<<<<

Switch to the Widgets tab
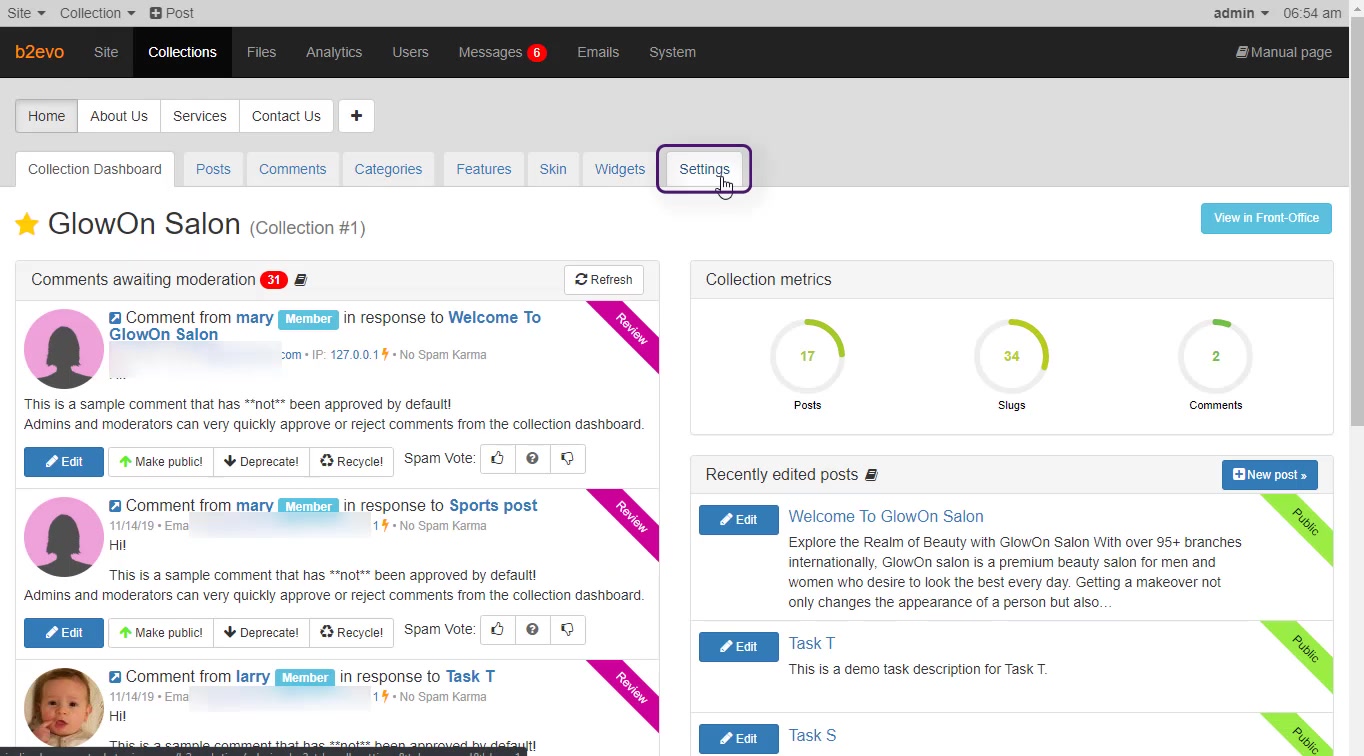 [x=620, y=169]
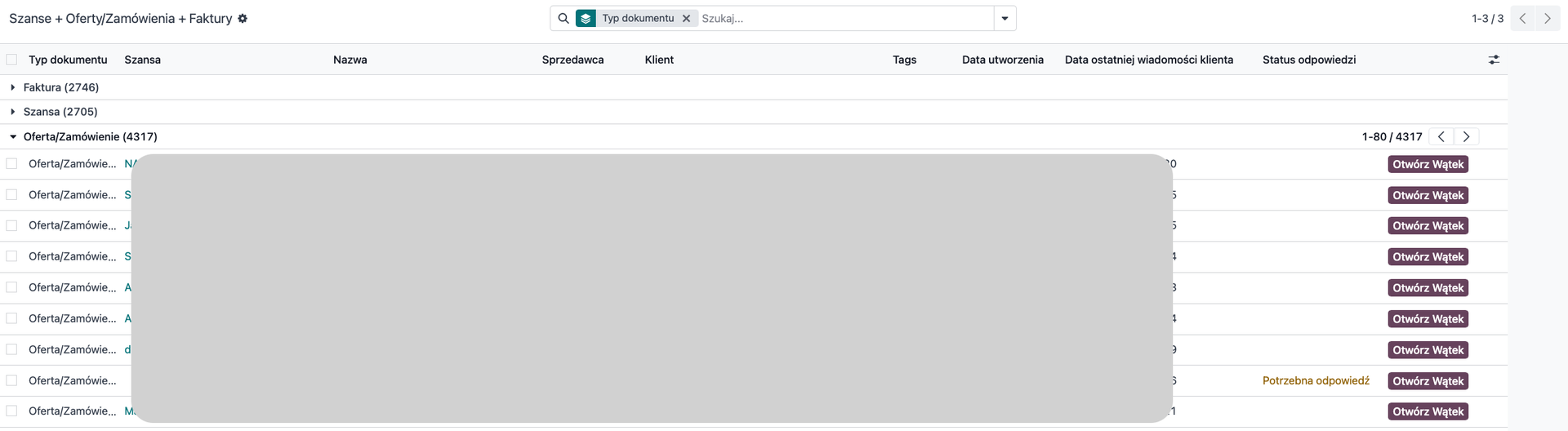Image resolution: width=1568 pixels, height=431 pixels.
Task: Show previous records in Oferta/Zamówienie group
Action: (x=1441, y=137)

>>>>
<<<<

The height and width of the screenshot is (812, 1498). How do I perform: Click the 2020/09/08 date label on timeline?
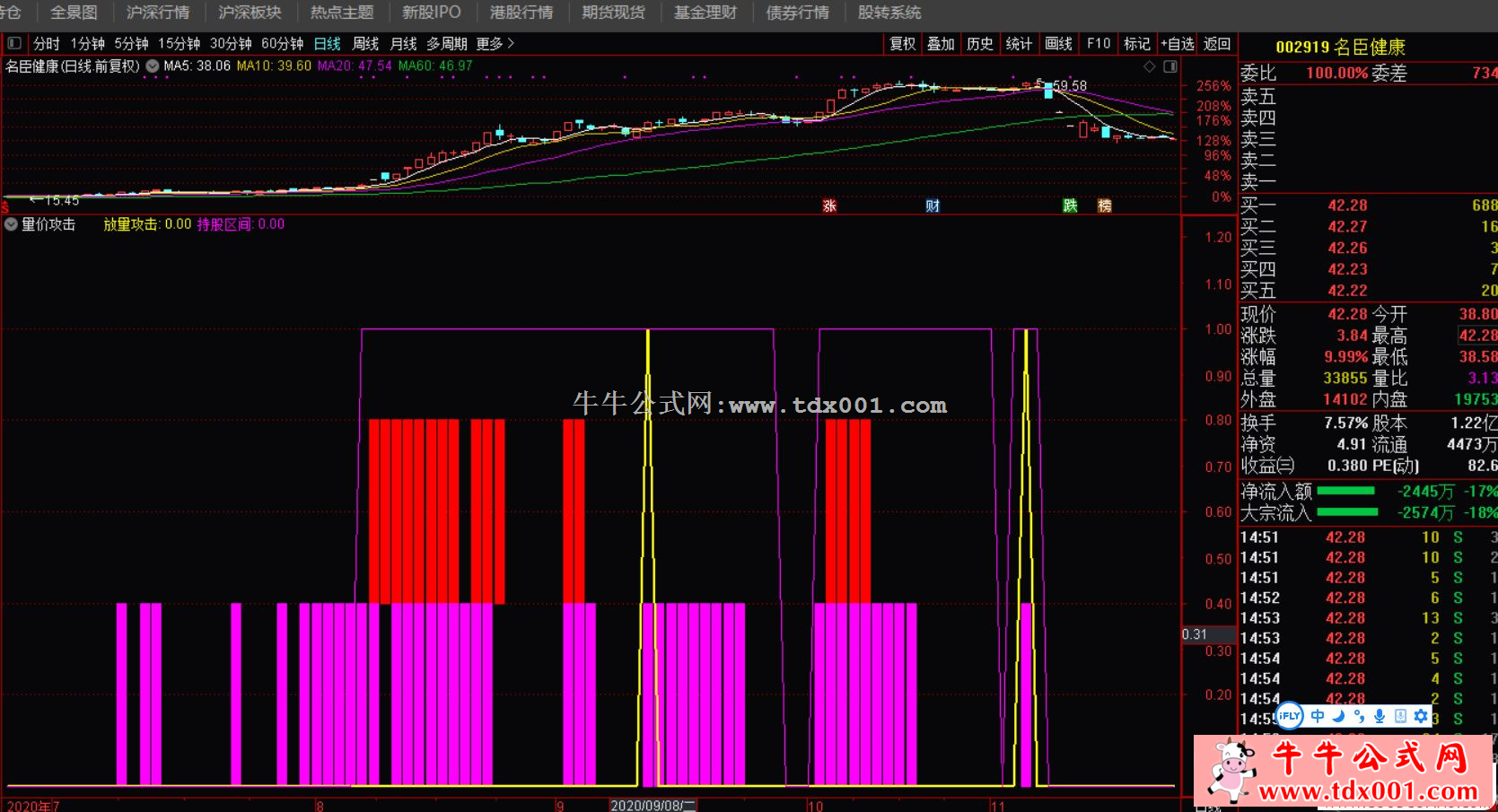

>>>>
<<<<

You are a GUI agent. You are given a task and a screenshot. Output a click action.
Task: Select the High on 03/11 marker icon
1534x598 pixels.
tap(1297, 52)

>>>>

__TASK DIRECTIONS__. Please count the lines of the material above that contain "screenshot", and give only the number.

__SOLUTION TO THIS TASK__. 2